犬の頭部(鼻、眼、耳介)、体幹、肉球などに紅斑、膿疱、痂皮、びらんを呈する皮膚病の一つ、落葉状天疱瘡(pemphigus foliaceus、PF)では、病変部位の血管に障害が起きているとされている。しかし、その実態は明文化されておらず、予後との関連性(臨床的意義)も不明なままである。

そこで、ミシガン州立大学は、PFを発症した犬40匹以上を対象にして、彼らの経過と、皮膚組織(ホルマリン固定した病変部)における血管障害を紐づける研究を行った。すると、組織学的に3つのグループ(①血管障害なし、②血管炎を伴わない血管障害、③血管炎を伴う血管障害)に分けられることが判明したという。また、治療開始から寛解までの期間は①よりも③で有意に長く、①では認められない全身性の症状が②③では発現し、①に比べて③では薬剤の副作用が出やすいことが分かったとのことである。

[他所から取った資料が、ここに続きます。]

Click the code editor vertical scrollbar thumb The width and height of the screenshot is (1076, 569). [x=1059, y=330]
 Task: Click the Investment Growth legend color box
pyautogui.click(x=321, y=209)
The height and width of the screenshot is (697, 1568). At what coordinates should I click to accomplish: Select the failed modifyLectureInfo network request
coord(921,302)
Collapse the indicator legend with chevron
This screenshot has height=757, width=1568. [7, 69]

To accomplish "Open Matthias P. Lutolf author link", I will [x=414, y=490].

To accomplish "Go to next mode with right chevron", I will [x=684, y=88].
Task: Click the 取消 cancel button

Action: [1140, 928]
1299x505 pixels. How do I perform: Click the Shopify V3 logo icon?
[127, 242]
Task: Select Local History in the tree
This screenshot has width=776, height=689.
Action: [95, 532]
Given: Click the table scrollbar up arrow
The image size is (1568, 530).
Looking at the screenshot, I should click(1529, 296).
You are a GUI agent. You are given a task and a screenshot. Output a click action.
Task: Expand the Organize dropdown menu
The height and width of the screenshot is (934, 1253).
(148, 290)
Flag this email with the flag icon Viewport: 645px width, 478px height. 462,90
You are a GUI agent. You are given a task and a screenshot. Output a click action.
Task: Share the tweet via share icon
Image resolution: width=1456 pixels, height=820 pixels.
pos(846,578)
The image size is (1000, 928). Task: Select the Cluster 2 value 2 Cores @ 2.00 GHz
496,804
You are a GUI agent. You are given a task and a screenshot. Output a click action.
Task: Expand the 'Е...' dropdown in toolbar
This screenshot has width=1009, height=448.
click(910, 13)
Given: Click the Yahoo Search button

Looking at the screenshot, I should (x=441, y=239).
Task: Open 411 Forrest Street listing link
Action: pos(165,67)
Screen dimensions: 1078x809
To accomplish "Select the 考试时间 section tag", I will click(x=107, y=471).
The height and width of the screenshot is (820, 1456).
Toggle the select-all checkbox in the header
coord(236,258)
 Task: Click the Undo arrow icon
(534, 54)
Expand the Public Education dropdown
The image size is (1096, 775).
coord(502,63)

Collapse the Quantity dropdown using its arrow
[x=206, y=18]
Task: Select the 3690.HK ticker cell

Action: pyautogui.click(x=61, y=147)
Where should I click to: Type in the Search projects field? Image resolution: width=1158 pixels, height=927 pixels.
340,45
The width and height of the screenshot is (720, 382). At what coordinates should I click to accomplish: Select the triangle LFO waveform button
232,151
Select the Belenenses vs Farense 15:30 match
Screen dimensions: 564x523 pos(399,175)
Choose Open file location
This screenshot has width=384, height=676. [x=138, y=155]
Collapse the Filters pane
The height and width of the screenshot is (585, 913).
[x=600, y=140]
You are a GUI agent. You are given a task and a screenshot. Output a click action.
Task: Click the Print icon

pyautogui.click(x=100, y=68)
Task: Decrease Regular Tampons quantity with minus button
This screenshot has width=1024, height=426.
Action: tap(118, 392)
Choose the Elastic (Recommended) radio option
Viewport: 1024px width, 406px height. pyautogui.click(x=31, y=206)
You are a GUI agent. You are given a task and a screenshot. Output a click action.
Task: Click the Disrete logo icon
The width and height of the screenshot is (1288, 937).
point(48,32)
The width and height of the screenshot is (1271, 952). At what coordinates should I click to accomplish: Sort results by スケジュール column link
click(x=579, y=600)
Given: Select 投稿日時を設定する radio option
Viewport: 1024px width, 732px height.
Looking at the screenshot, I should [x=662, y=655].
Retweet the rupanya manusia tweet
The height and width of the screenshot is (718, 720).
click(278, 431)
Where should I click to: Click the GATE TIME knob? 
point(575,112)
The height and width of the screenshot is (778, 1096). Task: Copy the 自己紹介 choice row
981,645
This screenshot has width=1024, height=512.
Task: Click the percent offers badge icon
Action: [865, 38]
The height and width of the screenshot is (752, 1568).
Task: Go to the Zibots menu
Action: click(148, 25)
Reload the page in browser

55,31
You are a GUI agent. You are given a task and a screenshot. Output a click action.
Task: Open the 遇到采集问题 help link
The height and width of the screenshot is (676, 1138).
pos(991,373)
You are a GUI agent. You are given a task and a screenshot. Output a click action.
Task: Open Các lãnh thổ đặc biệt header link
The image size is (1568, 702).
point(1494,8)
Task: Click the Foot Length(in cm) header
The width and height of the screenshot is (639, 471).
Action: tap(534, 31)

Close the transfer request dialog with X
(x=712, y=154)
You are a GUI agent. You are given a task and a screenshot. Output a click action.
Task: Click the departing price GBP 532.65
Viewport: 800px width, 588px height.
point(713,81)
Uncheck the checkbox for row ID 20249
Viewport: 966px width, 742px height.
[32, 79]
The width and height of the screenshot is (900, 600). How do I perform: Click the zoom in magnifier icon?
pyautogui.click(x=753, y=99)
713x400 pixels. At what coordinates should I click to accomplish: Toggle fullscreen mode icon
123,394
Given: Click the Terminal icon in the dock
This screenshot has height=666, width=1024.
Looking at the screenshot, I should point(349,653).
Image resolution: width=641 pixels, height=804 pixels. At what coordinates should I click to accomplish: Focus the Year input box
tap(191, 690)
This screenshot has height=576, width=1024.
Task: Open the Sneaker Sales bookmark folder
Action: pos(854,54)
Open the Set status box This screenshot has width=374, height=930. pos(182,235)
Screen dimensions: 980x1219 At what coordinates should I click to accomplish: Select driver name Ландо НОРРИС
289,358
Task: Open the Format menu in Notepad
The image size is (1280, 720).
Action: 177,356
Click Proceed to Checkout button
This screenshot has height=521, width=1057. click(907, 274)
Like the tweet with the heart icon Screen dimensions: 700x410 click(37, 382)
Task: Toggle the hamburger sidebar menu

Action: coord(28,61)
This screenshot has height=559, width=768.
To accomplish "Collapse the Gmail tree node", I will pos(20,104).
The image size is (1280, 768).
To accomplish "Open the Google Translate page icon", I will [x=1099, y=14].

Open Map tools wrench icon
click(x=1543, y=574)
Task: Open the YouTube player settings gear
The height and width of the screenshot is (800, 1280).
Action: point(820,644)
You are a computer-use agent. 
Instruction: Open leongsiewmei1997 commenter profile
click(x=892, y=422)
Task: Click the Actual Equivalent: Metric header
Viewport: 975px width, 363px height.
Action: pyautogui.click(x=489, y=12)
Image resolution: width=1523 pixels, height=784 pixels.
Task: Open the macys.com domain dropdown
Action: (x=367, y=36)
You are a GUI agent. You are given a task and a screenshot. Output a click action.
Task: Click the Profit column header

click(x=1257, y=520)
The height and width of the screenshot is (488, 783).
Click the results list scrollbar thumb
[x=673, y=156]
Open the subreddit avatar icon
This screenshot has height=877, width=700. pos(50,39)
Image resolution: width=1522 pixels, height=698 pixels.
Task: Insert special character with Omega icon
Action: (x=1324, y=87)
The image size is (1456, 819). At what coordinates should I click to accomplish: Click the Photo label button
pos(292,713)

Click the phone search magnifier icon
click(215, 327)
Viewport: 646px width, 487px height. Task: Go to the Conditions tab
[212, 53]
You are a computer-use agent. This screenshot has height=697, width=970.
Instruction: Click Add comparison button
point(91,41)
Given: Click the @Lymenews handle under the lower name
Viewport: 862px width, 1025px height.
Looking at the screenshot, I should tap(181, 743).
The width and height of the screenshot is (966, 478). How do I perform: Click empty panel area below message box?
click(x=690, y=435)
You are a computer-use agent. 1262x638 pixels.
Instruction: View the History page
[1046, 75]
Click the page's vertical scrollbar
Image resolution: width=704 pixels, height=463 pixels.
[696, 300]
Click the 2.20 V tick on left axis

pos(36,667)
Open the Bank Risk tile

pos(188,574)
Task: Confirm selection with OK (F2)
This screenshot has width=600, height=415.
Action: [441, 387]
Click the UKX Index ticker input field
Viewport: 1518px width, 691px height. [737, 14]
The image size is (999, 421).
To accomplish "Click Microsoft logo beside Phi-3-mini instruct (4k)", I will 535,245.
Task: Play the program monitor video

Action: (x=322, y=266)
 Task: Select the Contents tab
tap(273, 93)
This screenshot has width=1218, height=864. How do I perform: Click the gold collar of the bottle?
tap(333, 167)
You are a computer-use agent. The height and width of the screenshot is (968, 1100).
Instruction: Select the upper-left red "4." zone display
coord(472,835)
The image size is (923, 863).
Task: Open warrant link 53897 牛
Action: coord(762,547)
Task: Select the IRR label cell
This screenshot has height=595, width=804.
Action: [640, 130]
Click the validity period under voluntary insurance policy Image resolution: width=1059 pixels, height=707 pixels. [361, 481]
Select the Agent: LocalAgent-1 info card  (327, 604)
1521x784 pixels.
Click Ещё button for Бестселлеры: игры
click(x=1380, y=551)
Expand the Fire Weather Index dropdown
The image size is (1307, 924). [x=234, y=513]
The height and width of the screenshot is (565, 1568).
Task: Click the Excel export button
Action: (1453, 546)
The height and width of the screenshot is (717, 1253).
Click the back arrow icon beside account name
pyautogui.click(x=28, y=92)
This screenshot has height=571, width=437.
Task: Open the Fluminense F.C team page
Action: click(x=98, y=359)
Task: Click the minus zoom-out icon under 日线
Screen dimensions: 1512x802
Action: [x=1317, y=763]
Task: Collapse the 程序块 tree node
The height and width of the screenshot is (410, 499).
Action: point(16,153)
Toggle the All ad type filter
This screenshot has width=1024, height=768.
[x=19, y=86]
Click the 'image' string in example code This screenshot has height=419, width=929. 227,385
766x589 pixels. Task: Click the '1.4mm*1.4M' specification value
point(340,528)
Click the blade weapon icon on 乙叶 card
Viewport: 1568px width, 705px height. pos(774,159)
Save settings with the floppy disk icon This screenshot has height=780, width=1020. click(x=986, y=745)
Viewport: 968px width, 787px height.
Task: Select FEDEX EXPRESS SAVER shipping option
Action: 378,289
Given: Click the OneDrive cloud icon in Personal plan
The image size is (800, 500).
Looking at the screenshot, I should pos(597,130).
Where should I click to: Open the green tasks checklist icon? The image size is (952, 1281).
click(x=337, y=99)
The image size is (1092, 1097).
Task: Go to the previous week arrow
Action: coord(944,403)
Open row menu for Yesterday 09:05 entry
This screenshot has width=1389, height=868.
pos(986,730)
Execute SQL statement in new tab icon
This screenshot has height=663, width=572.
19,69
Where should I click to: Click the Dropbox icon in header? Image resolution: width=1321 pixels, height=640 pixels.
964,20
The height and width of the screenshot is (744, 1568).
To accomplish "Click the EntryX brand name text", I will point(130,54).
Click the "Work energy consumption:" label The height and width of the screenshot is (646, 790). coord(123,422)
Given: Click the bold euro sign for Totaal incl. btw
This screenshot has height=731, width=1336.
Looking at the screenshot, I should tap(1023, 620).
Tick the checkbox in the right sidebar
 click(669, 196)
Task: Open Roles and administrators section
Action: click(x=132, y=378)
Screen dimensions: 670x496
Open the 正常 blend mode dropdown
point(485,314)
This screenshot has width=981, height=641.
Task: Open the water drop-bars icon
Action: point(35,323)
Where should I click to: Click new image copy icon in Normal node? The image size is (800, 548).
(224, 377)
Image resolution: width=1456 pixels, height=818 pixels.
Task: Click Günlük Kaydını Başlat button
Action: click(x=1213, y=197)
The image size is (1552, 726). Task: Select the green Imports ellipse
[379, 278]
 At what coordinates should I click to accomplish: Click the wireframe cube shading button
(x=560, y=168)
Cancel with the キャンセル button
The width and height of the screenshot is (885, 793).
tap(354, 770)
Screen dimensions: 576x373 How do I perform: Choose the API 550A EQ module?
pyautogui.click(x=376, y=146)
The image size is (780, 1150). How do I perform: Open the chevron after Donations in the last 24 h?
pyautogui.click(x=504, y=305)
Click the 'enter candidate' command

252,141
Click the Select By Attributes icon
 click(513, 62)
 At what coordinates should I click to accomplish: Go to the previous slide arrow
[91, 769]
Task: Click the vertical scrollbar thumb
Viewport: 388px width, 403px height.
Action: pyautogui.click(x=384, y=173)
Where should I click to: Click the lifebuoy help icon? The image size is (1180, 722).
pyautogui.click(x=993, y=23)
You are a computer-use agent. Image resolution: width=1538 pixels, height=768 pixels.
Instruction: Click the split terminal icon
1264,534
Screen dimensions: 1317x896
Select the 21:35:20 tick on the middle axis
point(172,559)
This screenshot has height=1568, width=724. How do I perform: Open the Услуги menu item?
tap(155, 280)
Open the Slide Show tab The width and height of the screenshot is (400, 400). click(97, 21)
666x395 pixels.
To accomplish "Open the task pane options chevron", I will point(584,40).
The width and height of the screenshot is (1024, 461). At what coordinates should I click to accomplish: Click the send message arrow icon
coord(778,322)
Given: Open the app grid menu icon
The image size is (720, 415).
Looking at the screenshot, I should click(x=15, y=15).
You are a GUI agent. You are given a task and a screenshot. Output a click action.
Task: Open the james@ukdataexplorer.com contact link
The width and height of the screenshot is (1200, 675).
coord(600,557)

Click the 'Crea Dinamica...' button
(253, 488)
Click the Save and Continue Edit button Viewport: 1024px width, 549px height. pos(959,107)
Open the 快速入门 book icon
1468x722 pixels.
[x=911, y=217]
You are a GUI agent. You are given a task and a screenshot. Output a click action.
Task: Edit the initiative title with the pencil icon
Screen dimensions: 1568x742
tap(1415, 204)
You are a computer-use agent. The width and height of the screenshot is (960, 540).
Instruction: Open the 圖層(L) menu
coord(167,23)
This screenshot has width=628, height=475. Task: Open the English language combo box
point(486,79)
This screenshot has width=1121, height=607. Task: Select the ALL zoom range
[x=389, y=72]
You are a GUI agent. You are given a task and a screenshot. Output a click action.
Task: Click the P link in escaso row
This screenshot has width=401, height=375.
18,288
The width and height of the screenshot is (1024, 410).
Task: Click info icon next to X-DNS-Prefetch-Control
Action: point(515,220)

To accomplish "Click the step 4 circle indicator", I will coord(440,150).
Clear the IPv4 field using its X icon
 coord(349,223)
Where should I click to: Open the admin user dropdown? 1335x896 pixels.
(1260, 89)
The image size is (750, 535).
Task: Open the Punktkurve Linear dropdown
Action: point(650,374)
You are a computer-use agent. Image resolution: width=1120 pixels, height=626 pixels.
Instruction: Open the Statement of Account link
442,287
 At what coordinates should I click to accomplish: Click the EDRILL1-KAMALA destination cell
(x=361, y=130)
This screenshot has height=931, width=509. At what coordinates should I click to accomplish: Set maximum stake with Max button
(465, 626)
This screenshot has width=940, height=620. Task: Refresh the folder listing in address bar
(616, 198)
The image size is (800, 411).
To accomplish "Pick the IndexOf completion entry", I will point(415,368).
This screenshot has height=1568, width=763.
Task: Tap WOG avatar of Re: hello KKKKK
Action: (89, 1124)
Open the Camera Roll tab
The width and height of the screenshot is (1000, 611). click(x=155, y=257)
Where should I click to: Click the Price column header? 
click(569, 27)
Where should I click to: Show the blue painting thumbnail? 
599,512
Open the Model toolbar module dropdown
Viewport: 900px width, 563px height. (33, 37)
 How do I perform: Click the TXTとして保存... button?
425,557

上記のことから、血管障害や血管炎を生じたPFを抱える犬と「そう」ではない犬とでは、症状・経過・治療に対する反応が異なることが窺える。よって、今後、皮膚の病理組織学的検査に応じた治療法が考案され、PFに関する診療レベルが向上していくことを期待している。

各グループの病変の分布、寛解率、再発率、ステロイド剤の投与量に差異は認められなかったとのことです。